The bill will affect state General Fund revenue and expenditures, local government expenditures, and school district revenue. Therefore, the bill is assessed as having a state and local fiscal impact.
State Revenues
Property taxes are deductible for business taxpayers as a business expense on state income tax returns, and for individual taxpayers who itemize deductions. The reduction of property taxes will increase the taxable incomes, and subsequent state tax liabilities, of those taxpayers benefitting from a property tax exemption. Legislative Council Staff estimates the provisions of this bill will increase state income tax revenue to the General Fund by $300,000 for FY 1999-2000 (one-half year) and by $600,000 for FY 2000-01.
TABOR Refund Impact
Section 20 of Article X of the Colorado Constitution, limits the maximum annual percentage increase in state fiscal year spending. Once total state revenue from all sources that are not specifically excluded from fiscal year spending exceeds these limits for the fiscal year, the state constitution requires that the excess shall be refunded in the next fiscal year unless voters approve a revenue change as an offset. Based on the current Legislative Council economic forecast, it is projected that the state will be in a TABOR refund position during each of the next five fiscal years. Any increase or decrease in state revenue from changes in fees, fines, licenses, or other revenue sources will affect the amount of the state revenue to be refunded.
State Expenditures
The reengrossed bill specifies that the value of the exemption would be $25,000 beginning in property tax year 1999. The school districts would also calculate what the mill levy should have been in the absence of the business personal property tax exemption.
Table 1 provides a summary of the reduction in property taxes to be paid to schools per the provisions of this bill. State aid for school districts is computed as the difference between total program costs and the amount collected from property taxes, therefore, additional state aid may be required through the School Finance Act to provide sufficient revenue to offset the reduction of property tax revenues available to school districts.
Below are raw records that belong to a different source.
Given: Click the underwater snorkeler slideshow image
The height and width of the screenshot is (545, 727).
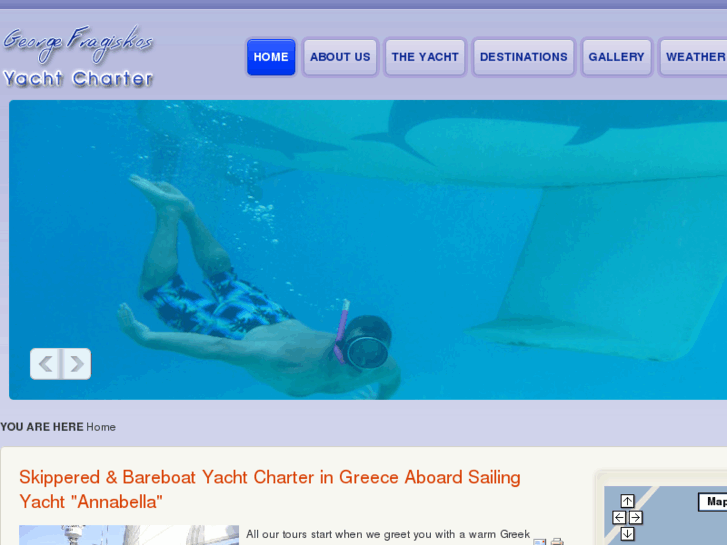Looking at the screenshot, I should (368, 250).
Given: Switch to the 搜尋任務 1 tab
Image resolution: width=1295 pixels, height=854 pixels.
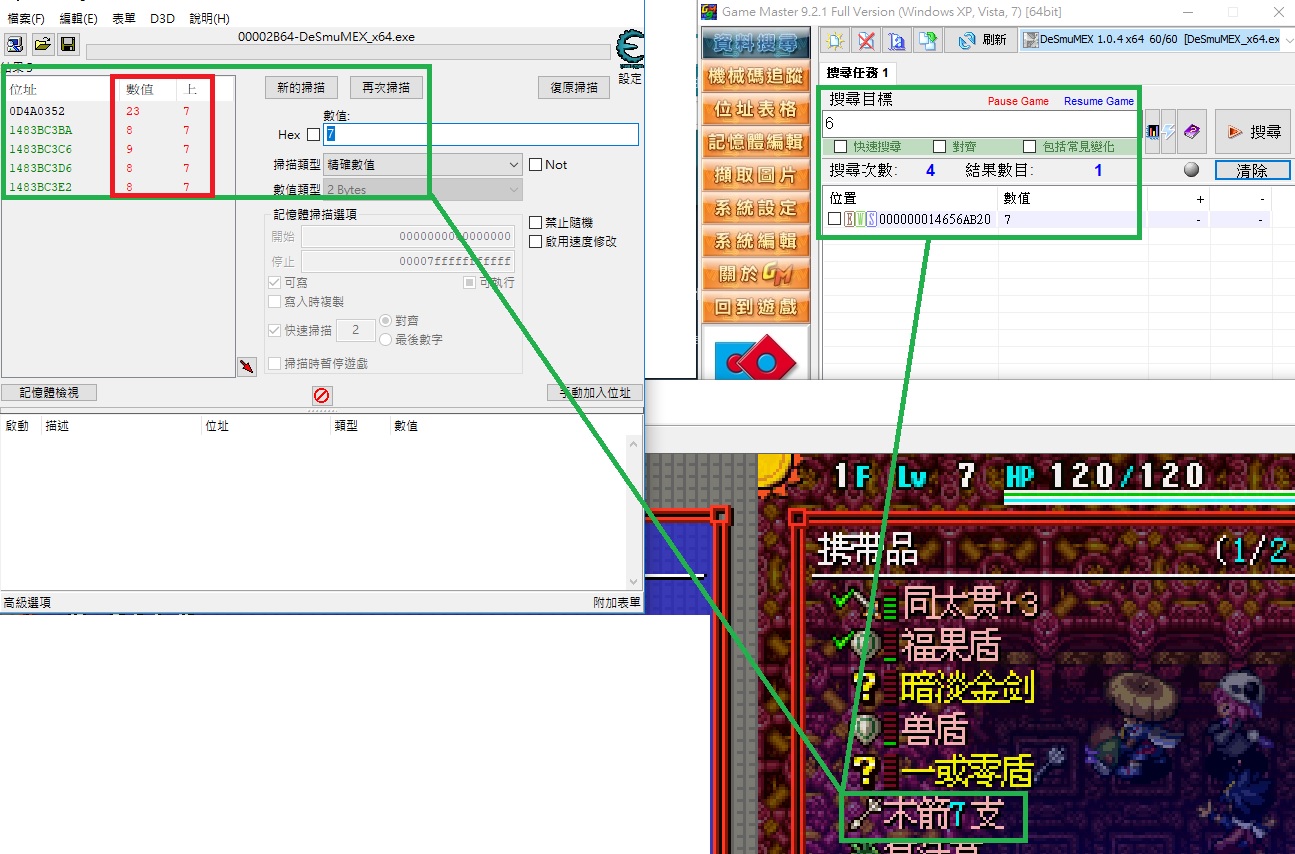Looking at the screenshot, I should [857, 73].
Table 1 - Fiscal Impact Summary of HB 98-1005, as amended |
|||||
|
FY 1999-00 |
FY 2000-01 |
FY 2001-02 |
FY 2002-03 |
FY 2003-04 |
Non-school local governments |
$0.0 |
$0.0 |
$0.0 |
$0.0 |
$0.0 |
School Finance Property Tax Reduction Due to $25,000 Exemption |
$16,300,000 |
$16,500,000 |
$16,900,000 |
$17,200,000 |
$17,600,000 |
Local Government Impact
The reengrossed bill will limit the exemption to the taxes paid to school districts only. There would be no exemption for business personal property for other local governments. Thus, the total amount of nonresidential assessed value on the tax rolls does not change, and the residential assessment rate does not change. Other local governments would not be affected by a change in the residential assessment rate.
The provisions of this bill may require county assessors to upgrade or modify existing computer and accounting systems in order to maintain current property tax records, calculate the amount of the exemption per taxpayer, and maintain the amount of the exemptions per taxpayer. The potential cost for each county to make these modifications is currently being evaluated.
Spending Authority
The provisions of this bill will not affect state expenditures until FY 1999-2000. This fiscal note would imply that no new state spending authority or appropriations are required for FY 1998-99 to implement the provisions of this bill.